Your own body language and patterns of learning, may cause you to repeat the same approach making a recognisable pattern of shapes from drawing to drawing.  It is worth anaylising this pattern, and to experiment with changing the way you draw, beginning in a different place, changing the sequence of the development.  Try imagining that the entities you draw are made of wood, metal, or a soft material, this will produce a different feel to the work.  This process requires great discipline paticularly if you are to maintain the thought process throughout the drawing from beginning to end.

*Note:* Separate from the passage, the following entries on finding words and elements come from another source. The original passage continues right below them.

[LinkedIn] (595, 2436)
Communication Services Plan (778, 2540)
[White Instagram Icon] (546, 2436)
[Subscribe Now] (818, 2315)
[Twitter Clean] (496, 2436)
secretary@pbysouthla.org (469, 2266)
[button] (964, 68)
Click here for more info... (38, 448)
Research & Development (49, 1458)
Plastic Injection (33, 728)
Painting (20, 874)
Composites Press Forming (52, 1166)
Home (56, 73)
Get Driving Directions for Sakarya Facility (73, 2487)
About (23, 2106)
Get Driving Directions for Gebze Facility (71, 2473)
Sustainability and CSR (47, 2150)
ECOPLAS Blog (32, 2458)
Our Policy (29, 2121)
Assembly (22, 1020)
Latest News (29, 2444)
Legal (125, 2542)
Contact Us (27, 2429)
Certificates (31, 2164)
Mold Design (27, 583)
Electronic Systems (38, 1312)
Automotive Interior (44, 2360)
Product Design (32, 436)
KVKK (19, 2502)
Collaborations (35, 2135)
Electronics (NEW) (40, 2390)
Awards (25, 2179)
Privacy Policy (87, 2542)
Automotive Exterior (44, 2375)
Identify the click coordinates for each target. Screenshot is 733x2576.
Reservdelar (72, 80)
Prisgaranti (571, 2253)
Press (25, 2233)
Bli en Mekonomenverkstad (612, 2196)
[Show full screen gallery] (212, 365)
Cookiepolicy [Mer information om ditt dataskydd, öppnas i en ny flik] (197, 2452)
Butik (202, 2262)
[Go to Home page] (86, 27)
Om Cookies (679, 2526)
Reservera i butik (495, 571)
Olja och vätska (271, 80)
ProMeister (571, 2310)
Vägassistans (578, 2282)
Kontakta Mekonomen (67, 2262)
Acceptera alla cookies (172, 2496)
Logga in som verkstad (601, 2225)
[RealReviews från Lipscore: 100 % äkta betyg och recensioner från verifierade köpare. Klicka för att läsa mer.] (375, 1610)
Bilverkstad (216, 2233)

Erasure may provide a drawing process in its own right, working in negative by removing areas of tone, refining and cutting back edges or softning forms.  The wonderfull thing about drawing is that you can develope your own way of working, it is how you control it, or release yourself from control that counts, even an intuitive drawing carries elements of intellect and discipline.

The drawing (above) is 'Earthbound' in its initial stage; oil pigment was rolled onto the back of the paper which was then accurately traced on to heavy weight paper.  This gave the image a mono-printed quality, the work was then continued using both wet and dry media, finally the work was made into a digital archival edition print.